Hebbel once wrote: “If a man could make up his mind TO WRITE DOWN ALL HIS DREAMS, WITHOUT ANY EXCEPTIONS OR RESERVATIONS, TRUTHFULLY AND WITHOUT OMITTING ANY DETAILS, TOGETHER WITH A RUNNING COMMENTARY CONTAINING ALL THE EXPLANATIONS OF HIS DREAMS WHICH HE COULD DERIVE FROM HIS LIFE MEMORIES AND FROM HIS READING, he would make to mankind a present of inestimable value. But as long as mankind is what it is, no one is likely to do that.”
The technique of dream interpretation could not have been described more accurately nor more aptly.
The person whose dreams are to be analysed should relax completely, stretched out on a couch in a quiet room, listening for a while to some monotonous noise such as the buzzing of a fan or of an inductor, his mind concentrated on the story of the dream.
Then he should tell in a rambling way, without trying to edit the things that rise to his consciousness, all the associations of ideas connected with every word of the dream. While we can interpret our own dreams and jot down our own ideas, the assistance of some sympathetic, discreet person makes the process much simpler. Jotting down notes detracts one’s attention from the images rising to consciousness.
The assistant, however, should confine himself to mentioning the next word or the next part of the dream as soon as the subject seems to have exhausted the associations brought forth by one part of it.

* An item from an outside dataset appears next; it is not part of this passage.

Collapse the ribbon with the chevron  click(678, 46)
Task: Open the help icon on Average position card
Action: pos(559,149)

The most surprising results are often obtained in that simple way. Facts which the subject had entirely forgotten, connections he had never been aware of, will suddenly jump into consciousness; the dream will gradually assume a meaning and its interpretation may at times reach an unexpected length. A dream of one line may suggest associations covering five or six pages.

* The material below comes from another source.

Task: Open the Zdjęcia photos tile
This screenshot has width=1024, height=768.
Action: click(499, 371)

It may happen that in spite of the subject’s efforts to remember his dreams and of devices such as being awakened in the course of the night, etc., the only memories preserved of the night’s visions will be scraps such as “going somewhere,” “talking to somebody,” “something unpleasant,” etc.
In such cases, the subject should be allowed to sink into what Boris Sidis calls “hypnoidal sleep” by being made to listen to some continuous noise in a partly darkened room, all the while thinking of the “dream scrap.”
“While in this hypnoidal state,” Sidis writes, “the patient hovers between the conscious and the subconscious, somewhat in the same way as in the drowsy condition, one hovers between wakefulness and sleep. The patient keeps on fluctuating from moment to moment, now falling more deeply into a subconscious condition in which outlived experiences are easily aroused, and again rising to the level of the waking state. Experiences long submerged and forgotten rise to the full height of consciousness. They come in bits, in chips, in fragments, which may gradually coalesce and form a connected series of interrelated systems of experiences apparently long dead and buried. The resurrected experiences then stand out clear and distinct in the patient’s mind. The recognition is fresh, vivid, and instinct with life, as if the experiences had occurred the day before.”